**Listed records:**

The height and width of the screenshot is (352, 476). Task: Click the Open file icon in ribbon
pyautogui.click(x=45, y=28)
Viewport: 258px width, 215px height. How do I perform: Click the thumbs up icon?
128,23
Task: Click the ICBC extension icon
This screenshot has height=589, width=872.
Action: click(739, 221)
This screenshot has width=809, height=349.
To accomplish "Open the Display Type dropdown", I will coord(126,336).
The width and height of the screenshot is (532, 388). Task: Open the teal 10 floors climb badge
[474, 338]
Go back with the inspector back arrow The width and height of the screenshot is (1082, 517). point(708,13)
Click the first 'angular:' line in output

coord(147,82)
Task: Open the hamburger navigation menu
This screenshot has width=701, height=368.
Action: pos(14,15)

--

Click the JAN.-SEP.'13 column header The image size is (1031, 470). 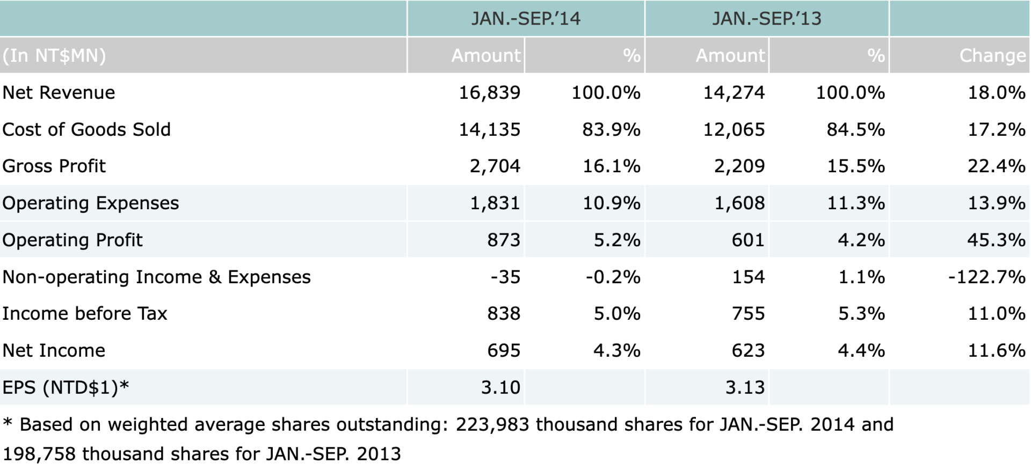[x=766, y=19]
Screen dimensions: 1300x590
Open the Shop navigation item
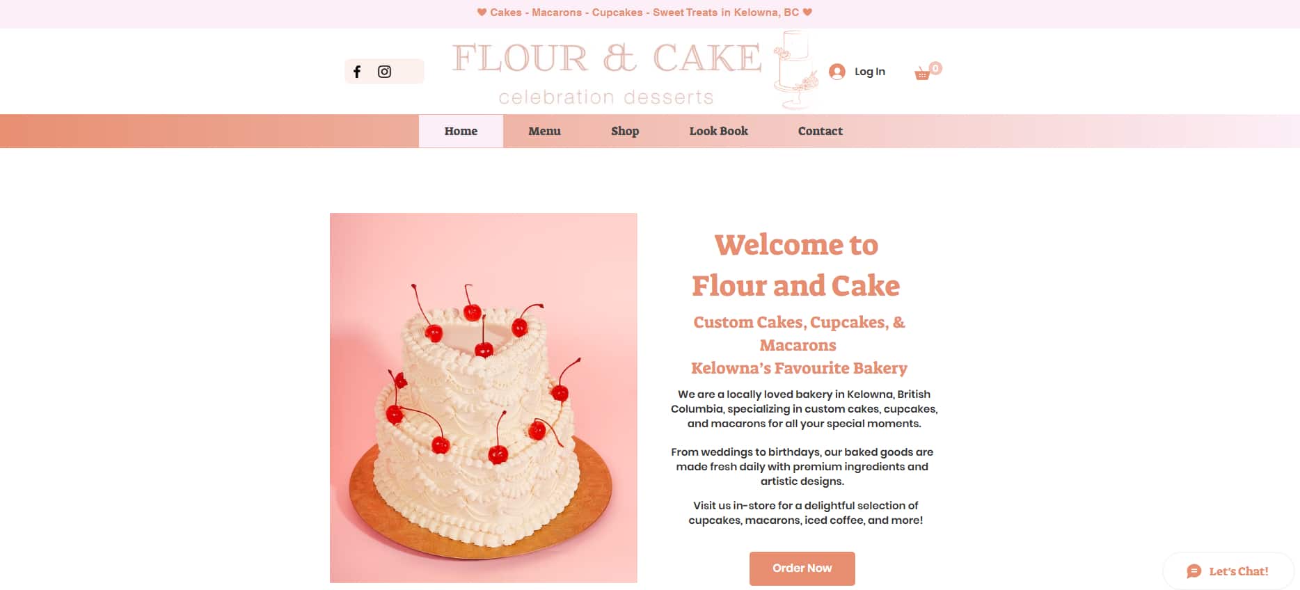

--

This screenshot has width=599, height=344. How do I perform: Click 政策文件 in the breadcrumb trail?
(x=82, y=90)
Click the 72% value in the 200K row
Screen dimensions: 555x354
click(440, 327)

**Aim of the exercise:**
Please give an exact copy of the entries above, from the line with "Screen dimensions: 1300x590" down to the line with "Open the Shop navigation item", inclusive, and nothing else.

**Exercise output:**
Screen dimensions: 1300x590
Open the Shop navigation item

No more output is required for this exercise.